- **Work to complete**
Among the entries below, find the lines holding "agent" and copy them.

+++ The data

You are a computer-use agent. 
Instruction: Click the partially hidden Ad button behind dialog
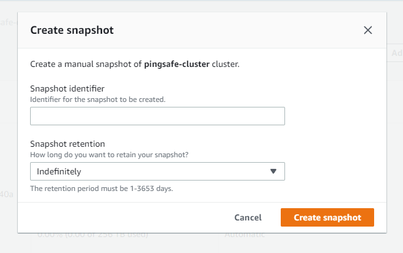pyautogui.click(x=396, y=53)
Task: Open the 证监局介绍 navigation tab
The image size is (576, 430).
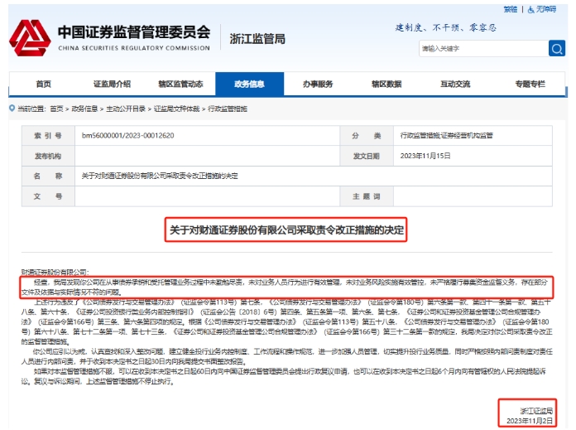Action: 112,84
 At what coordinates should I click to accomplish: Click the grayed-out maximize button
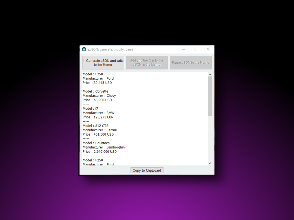point(196,49)
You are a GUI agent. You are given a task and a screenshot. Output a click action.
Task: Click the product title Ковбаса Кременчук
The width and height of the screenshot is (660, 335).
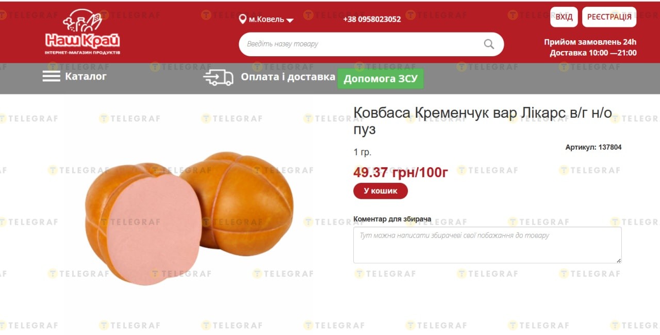tap(483, 121)
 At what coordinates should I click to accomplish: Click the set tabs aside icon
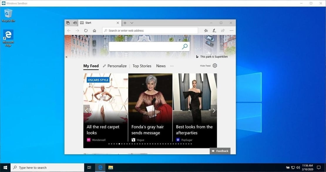point(75,23)
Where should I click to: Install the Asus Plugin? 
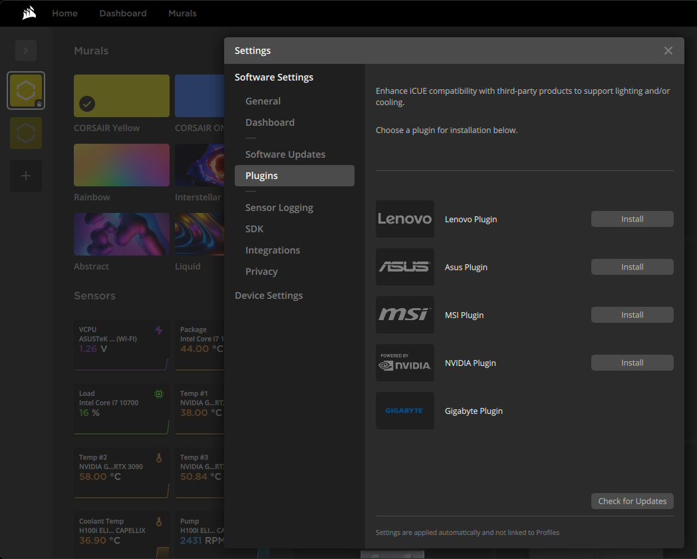point(632,267)

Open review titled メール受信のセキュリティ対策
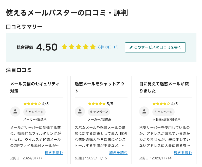(35, 87)
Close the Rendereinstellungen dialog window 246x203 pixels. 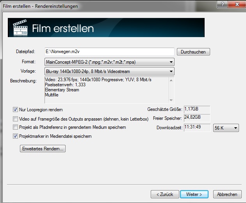[236, 4]
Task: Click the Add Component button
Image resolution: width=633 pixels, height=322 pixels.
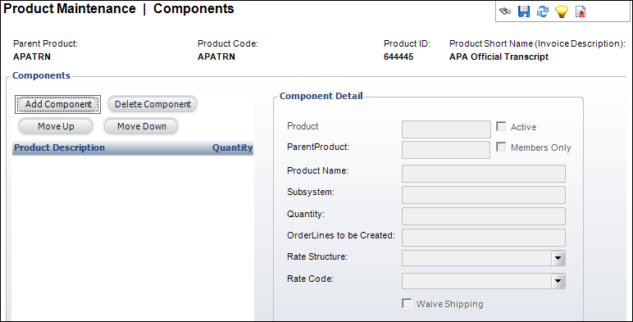Action: (x=58, y=104)
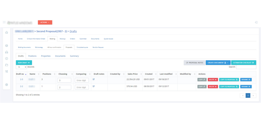Viewport: 261px width, 129px height.
Task: Delete draft 2-3 using Delete button
Action: [213, 80]
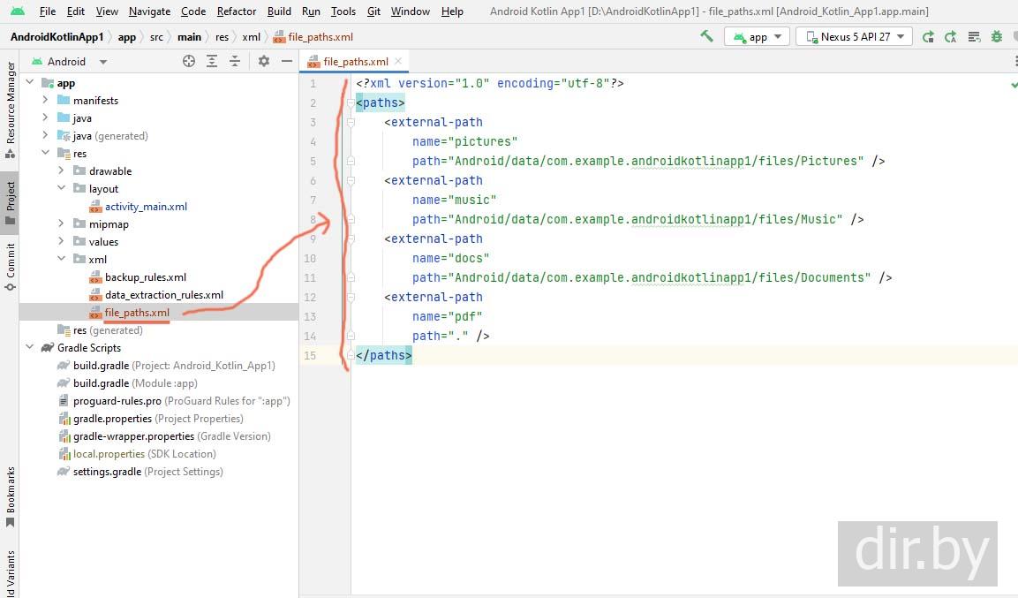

++++++

- **The answer**
You are a computer-use agent. 
You are a GUI agent. You are given a task and a screenshot. Output a click action.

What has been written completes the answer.